石月努が野村義男との2人きりによるアコースティックライヴを開催

2014年8月22日 / 16:00

90年代ロックシーンにおいて、FANATIC◇CRISISとして人気を誇り、現在はソロアーティストとして活動を行っている石月努が、8月16日にduo music exchangeで、「石月努Acoustic Live 2014」を行った。

野村義男を迎え、ふたりきりによるアコースティックライヴは、普段からよく飲んでいるというふたりの仲のよさがうかがえる、終始リラックスしたムードで進行した。

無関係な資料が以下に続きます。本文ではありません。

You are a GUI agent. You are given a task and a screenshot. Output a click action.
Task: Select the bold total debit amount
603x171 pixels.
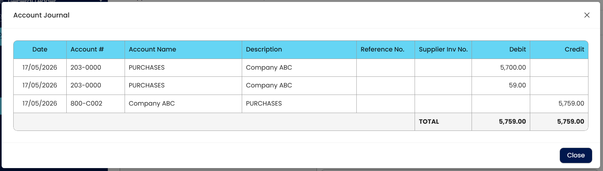point(512,122)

「茶会」「夜会」と題した2回公演となったこの日。セットリストは、石月初となる、カバーを中心とした内容。意外にも歌謡曲から演歌まで、彼の音楽的な好みが垣間見える興味深い内容となっていた。

特に、野村が「部長系」と称して笑いをとっていた、茶会で披露された「また君に恋してる」と、夜会での「氷雨」は、石月の印象を大きく覆した2曲。けれども、まるで演歌的な古さを感じさせないヴォーカリゼーションでありつつ、日本人の心を打つ情感をたっぷり漂わせ、会場を酔わせた。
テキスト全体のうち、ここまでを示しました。